Abner controlava o equilíbrio sobre a prancha com maestria, estendendo os braços viris tanto para estabilizar seu posicionamento quanto para exibir seu corpo atraente. O vento ondulava seu topete, e o sorriso não deixava seu rosto enquanto o rapaz surfava a onda mais alta que já vira. Outros competidores também usufruíam do evento, mas ele sabia que era o seu dia de brilhar.
Inclinava o tronco para cima e para baixo, navegando o oceano com as próprias habilidades e uma ajudinha da maré. Mesmo distante, conseguia avistar as pessoas que o observavam da beira da praia; passeando pelo reflexo do céu e apreciando o mormaço do Sol, conseguia receber e ouvir as mensagens de apoio daqueles que torciam por ele.
Por mais que tentasse se concentrar no seu objetivo, ele não conseguia ignorar completamente seus oponentes. Afinal, eles estavam em seu radar e eram facilmente avistáveis. Curioso sobre o desempenho de Julius, um de seus principais rivais, Abner torceu o pescoço para a direita e o procurou pelas águas.

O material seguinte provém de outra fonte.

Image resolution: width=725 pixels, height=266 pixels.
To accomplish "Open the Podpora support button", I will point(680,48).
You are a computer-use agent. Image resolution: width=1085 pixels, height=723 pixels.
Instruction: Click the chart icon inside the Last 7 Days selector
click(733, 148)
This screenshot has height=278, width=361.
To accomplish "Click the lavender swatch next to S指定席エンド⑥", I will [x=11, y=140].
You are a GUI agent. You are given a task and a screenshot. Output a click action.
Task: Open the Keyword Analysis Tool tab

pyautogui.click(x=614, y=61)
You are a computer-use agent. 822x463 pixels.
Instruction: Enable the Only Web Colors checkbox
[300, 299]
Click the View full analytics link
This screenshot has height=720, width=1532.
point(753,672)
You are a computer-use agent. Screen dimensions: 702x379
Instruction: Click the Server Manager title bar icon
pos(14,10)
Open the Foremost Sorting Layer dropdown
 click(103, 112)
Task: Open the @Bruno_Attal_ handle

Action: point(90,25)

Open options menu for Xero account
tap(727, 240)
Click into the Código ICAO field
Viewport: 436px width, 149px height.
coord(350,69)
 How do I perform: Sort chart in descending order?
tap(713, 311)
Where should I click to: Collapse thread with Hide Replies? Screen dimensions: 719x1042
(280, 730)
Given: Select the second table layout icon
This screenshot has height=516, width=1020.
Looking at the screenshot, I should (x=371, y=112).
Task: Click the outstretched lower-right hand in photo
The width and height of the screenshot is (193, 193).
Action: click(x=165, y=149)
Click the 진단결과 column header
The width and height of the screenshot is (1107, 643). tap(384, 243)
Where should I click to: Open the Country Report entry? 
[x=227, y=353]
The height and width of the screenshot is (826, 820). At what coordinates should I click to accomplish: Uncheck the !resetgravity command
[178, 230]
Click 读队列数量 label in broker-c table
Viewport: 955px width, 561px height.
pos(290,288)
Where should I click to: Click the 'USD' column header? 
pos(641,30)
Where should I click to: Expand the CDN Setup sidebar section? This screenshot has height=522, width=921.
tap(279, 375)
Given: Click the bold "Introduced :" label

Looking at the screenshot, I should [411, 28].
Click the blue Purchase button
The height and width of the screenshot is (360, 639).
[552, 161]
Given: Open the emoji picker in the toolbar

Para sua alegria, conseguiu vê-lo sofrer para fazer, com dificuldade, as manobras mais simples. “Ele pode até terminar o evento, mas com certeza ficará para trás na pontuação”, pensou o rapaz.
Voltava a focar no próprio artifício quando um som vindo de seu lado esquerdo o distraiu. “Splash”, exclamou o oceano ao ser mergulhado pela queda de Melissa, que, apesar de ser vista como uma das favoritas para o torneio do dia, não possuía o melhor aparato para o desafio do momento, e não conseguia manter o equilíbrio perfeito já há alguns minutos.
Abner concentrou-se para finalizar a onda com precisão e estilo, e deixou que a inércia o carregasse até a areia, sem perder a pose de campeão. Ao tocar a terra firme, os personagens já gritavam seu nome antes mesmo dos resultados serem revelados.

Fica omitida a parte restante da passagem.